## Exercise aim
Whatever appears in the data below, copy it exactly.

## Exercise inputs
——————————
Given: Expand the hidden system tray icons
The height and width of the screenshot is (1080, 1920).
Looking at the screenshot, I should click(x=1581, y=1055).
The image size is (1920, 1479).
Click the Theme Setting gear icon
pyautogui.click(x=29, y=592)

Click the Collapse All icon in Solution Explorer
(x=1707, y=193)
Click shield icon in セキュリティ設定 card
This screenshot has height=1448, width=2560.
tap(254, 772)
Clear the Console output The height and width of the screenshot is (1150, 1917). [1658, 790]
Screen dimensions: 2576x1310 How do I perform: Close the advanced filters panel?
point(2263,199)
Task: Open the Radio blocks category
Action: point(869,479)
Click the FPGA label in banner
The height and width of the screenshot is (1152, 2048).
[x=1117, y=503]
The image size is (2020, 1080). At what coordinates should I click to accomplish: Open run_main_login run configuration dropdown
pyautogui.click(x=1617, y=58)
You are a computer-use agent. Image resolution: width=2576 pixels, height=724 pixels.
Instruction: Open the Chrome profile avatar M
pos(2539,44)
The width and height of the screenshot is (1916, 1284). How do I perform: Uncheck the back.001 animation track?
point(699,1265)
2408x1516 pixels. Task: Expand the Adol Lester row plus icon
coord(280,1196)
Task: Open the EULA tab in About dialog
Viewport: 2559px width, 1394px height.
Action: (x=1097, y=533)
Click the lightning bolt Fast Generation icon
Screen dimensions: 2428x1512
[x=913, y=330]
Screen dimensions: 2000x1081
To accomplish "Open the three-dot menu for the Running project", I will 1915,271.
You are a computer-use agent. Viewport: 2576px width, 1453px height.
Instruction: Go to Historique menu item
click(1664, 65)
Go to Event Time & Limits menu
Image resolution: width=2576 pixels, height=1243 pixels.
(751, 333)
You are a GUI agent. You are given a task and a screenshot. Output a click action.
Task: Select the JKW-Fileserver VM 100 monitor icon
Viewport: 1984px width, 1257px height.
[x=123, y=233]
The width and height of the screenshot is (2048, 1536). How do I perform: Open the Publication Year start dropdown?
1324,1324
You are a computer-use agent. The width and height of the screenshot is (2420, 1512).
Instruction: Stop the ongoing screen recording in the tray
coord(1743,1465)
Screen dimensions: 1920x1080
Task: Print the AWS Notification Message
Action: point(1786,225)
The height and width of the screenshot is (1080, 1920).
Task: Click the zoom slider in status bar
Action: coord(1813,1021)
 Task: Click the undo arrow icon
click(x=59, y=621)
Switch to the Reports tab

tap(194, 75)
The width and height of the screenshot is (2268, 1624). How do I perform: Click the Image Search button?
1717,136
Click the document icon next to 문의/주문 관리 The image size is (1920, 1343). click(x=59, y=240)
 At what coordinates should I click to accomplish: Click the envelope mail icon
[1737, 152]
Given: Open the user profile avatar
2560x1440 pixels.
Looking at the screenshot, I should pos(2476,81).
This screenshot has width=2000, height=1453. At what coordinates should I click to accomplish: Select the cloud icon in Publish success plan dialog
——————————
## Task answer
Given: Expand the hidden system tray icons
The height and width of the screenshot is (1080, 1920).
Looking at the screenshot, I should click(x=1581, y=1055).
The image size is (1920, 1479).
Click the Theme Setting gear icon
pyautogui.click(x=29, y=592)

Click the Collapse All icon in Solution Explorer
(x=1707, y=193)
Click shield icon in セキュリティ設定 card
This screenshot has height=1448, width=2560.
tap(254, 772)
Clear the Console output The height and width of the screenshot is (1150, 1917). [1658, 790]
Screen dimensions: 2576x1310 How do I perform: Close the advanced filters panel?
point(2263,199)
Task: Open the Radio blocks category
Action: point(869,479)
Click the FPGA label in banner
The height and width of the screenshot is (1152, 2048).
[x=1117, y=503]
The image size is (2020, 1080). At what coordinates should I click to accomplish: Open run_main_login run configuration dropdown
pyautogui.click(x=1617, y=58)
You are a computer-use agent. Image resolution: width=2576 pixels, height=724 pixels.
Instruction: Open the Chrome profile avatar M
pos(2539,44)
The width and height of the screenshot is (1916, 1284). How do I perform: Uncheck the back.001 animation track?
point(699,1265)
2408x1516 pixels. Task: Expand the Adol Lester row plus icon
coord(280,1196)
Task: Open the EULA tab in About dialog
Viewport: 2559px width, 1394px height.
Action: (x=1097, y=533)
Click the lightning bolt Fast Generation icon
Screen dimensions: 2428x1512
[x=913, y=330]
Screen dimensions: 2000x1081
To accomplish "Open the three-dot menu for the Running project", I will 1915,271.
You are a computer-use agent. Viewport: 2576px width, 1453px height.
Instruction: Go to Historique menu item
click(1664, 65)
Go to Event Time & Limits menu
Image resolution: width=2576 pixels, height=1243 pixels.
(751, 333)
You are a GUI agent. You are given a task and a screenshot. Output a click action.
Task: Select the JKW-Fileserver VM 100 monitor icon
Viewport: 1984px width, 1257px height.
[x=123, y=233]
The width and height of the screenshot is (2048, 1536). How do I perform: Open the Publication Year start dropdown?
1324,1324
You are a computer-use agent. The width and height of the screenshot is (2420, 1512).
Instruction: Stop the ongoing screen recording in the tray
coord(1743,1465)
Screen dimensions: 1920x1080
Task: Print the AWS Notification Message
Action: point(1786,225)
The height and width of the screenshot is (1080, 1920).
Task: Click the zoom slider in status bar
Action: coord(1813,1021)
 Task: Click the undo arrow icon
click(x=59, y=621)
Switch to the Reports tab

tap(194, 75)
The width and height of the screenshot is (2268, 1624). How do I perform: Click the Image Search button?
1717,136
Click the document icon next to 문의/주문 관리 The image size is (1920, 1343). click(x=59, y=240)
 At what coordinates should I click to accomplish: Click the envelope mail icon
[1737, 152]
Given: Open the user profile avatar
2560x1440 pixels.
Looking at the screenshot, I should pos(2476,81).
This screenshot has width=2000, height=1453. At what coordinates should I click to accomplish: Select the cloud icon in Publish success plan dialog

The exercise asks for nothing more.